Red blood cell (RBC)-derived extracellular vesicles (EVs) are recognized a sensitive predictive biomarker of cardiovas - cular risk, which allow distinguishing vulnerable population from healthy and also physiological aging from premature one. Current known methods of determination of RBC-EVs are based on several principles including flow cytometry, culture methods and various visualization techniques (surface plasmon resonance and computer tomography / magnetic resonance imaging), and various types of microscopy, i.g. high sensitive optical coherent microscopy (hs-OCM), atomic microscopy, fluorescent microscopy. However, there are some limitations and broad variabilities in cost of mentioned above methods of EV-determination.
The aim of the study was to compare a capture ability of conventional hs-OCM and advanced bright-field light optical polarization microscopy in detection and measurement of the RBC-EVs.

Methods :

The study was retrospectively evolved 26 patients with established stable coronary artery disease who were examined be - tween May 2015 and November 2016. The samples of whole blood were collected before ingestion of the meal at room temperature at the morning with powder-free gloves. We used a conventional hs-OCM and advanced bright-field light optical polarization microscopy with improved capture features. Conventional hs-OCM and advanced bright-field light optical polarization microscopy was performed with an Olympus® BH-2 microscope (Olympus, Japan). The whole sample was scanned with the Zeiss 10x objective (100x). The monochromatic laser was used to emanation of light with an appropriate wavelength. It has been identified number and relative size distribution of RBC-EVs with further analysis of morphology using original soft.

Results :

hs-OCM images supported by yellow-green light allow visualizing cell-free EVs without possibilities for assay their structure and measurement of their number. In contrast, ultraviolet light-enhanced hs-OCM is able to improve capture features of RBC-EVs including their number, diameter and roughly structure. Using advanced bright-field light optical polarization microscopy associated with original soft allows distinguishing low-contrasted objects in details when we used monochromatic light with λ=370+30 nm with further math modelling.

Conclusions :

the advanced bright-field light optical polarization microscopy allows detecting clinically relevant properties of EV in wide ranges and could be determined a new much promising technique, which allows assaying EV in low cost.
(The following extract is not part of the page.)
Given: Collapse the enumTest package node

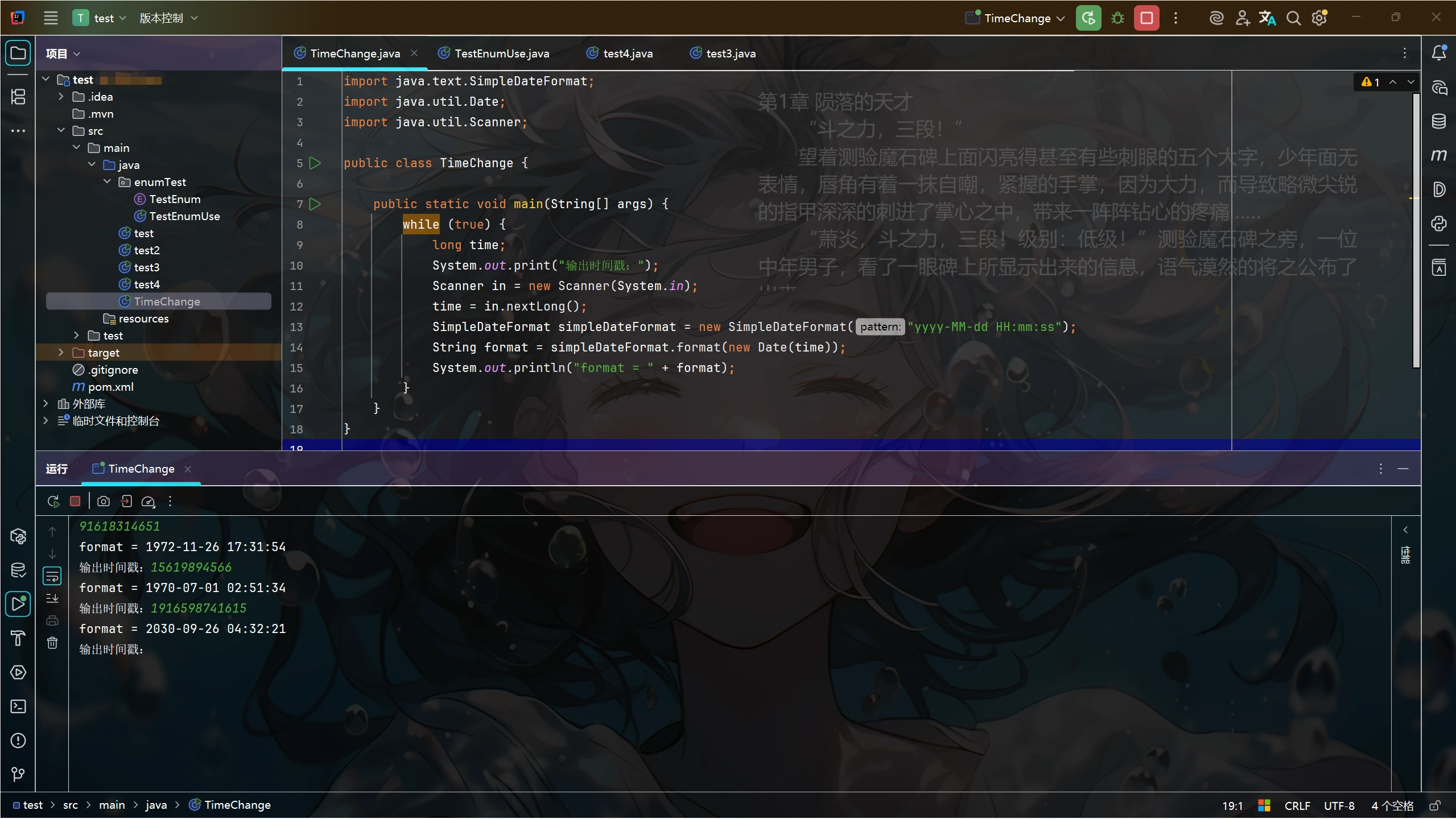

Keywords:  extracellular vesicles; red blood cells; measurement; biosensing; optical polarization microscopy.

Introduction:

Red blood cell (RBC)-derived extracellular microvesicles (EVs) are recently recognized key regulators of cell-to-cell cooperation, blood cell function, coagulation, and probably inflammation, proliferation and tissue repair [1, 2]. Recent clinical studies have shown that the elevated circulating number of RBC-EVs has found in several cardiovascular diseases including acute coronary syndrome / acute myocardial infarction, pulmonary thromboembolism, acute and chronic heart failure, fibrillation [3-5]. Additionally, a wide range of other diseases associated with coagulopathy, thrombosis, anemia (i.e., infections, shock, respiratory distress syndrome, bleeding, vasculitis, preeclampsia / eclampsia, antiphospholipid syndrome, HELP-syndrome, malignancy, rheumatic diseases, etc.) is expressed higher circulating level of RBC-EVs due to activated secretion or increasing RBC debris [6]. Nowadays there is a large body of evidence regarding that the RBC-EVs’ number could be useful circulating predictive biomarker of clinical outcomes in critical ill patients, individuals with cancer, established CV, rheumatic, autoimmune and kidney diseases [7-9].
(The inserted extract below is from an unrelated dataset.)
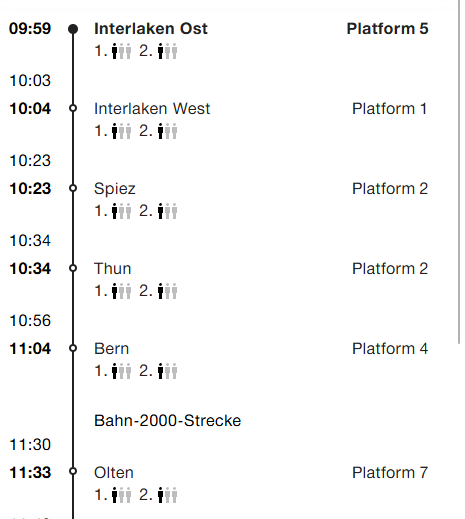The image size is (465, 519).
Task: Click the 1st class occupancy icon under Bern
Action: (121, 371)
Nowadays conventional transmitted light microscopy technique is useful and simple method to determine particle size, shape and structure [10, 11]. A highly sensitive optical coherent microscopy (hs-OCM) based on objective-type internal reflection regarding wavelength-modulation may sufficiently improve RBC-EV determination. Although hs-OCM technique has a serial limitations for data interpretation predominantly relate to use of light dose [12], this method may visualize RBC-EVs with higher accuracy and measurement limit of 40 nm [13]. To improve a capture ability of hs-OCM to detect RBC-EVs advanced bright-field light optical polarization technique might be used.
The aim of the study was to compare a capture ability of conventional hs-OM and advanced bright-field light optical polarization microscopy in detection and measurement of the RBC-EVs.

Methods :

The study was retrospectively evolved 26 patients with established stable coronary artery disease (positive contrast-enhanced multispiral tomography angiography and determination of stable angina pectoris according contemporary clinical guideline [14]) who were examined between May 2015 and November 2016. All patients have given their informed written consent for participation in the study. The study was approved by the local ethics committee of State Medical University, Zaporozhye, Ukraine. The study was performed in conformity with the Declaration of Helsinki

Blood collection and storing :

Blood samples were collected before ingestion of the meal at room temperature at the morning with powder-free gloves (Latex, soft- hand). We optionally used “Vacutainer sets” (BD, Europe) with 22 gauge needles and 3ml plastic syringes to collect 2ml of the whole blood in the plastic tubes with EDTA. The first 2ml of blood where discarded to prevent RBC-MC shaping due to microvascular damage. Finally we chose a 0.1ml of whole blood placed on one microscope slide with a cover slip for light microscopy examination. We used a conventional hs-OCM and advanced bright-field light optical polarization microscopy with improved capture features and original soft for further analysis of images.

Optical microscopy:

Conventional hs-OCM and advanced bright-field light optical polarization microscopy was performed with an Olympus® BH-2 microscope (Olympus, Japan). The whole sample was scanned with the Zeiss 10x objective (100x). Only glass particles or micro- bubbles made the distinction difficult. In these cases we used the 40x Zeiss objective (400x) to be beyond doubt. RBC-EVs were determined as intra RBC-shaping vesicles with diameter less 400 nm. On the actual step of optical detection of the RBC-EVs we identified their number and relative size distribution, although the methods allowed determining the morphology as mean shape and ultrastructure and measure the concentration of using original soft called advanced highly dynamic resolution capture system(R).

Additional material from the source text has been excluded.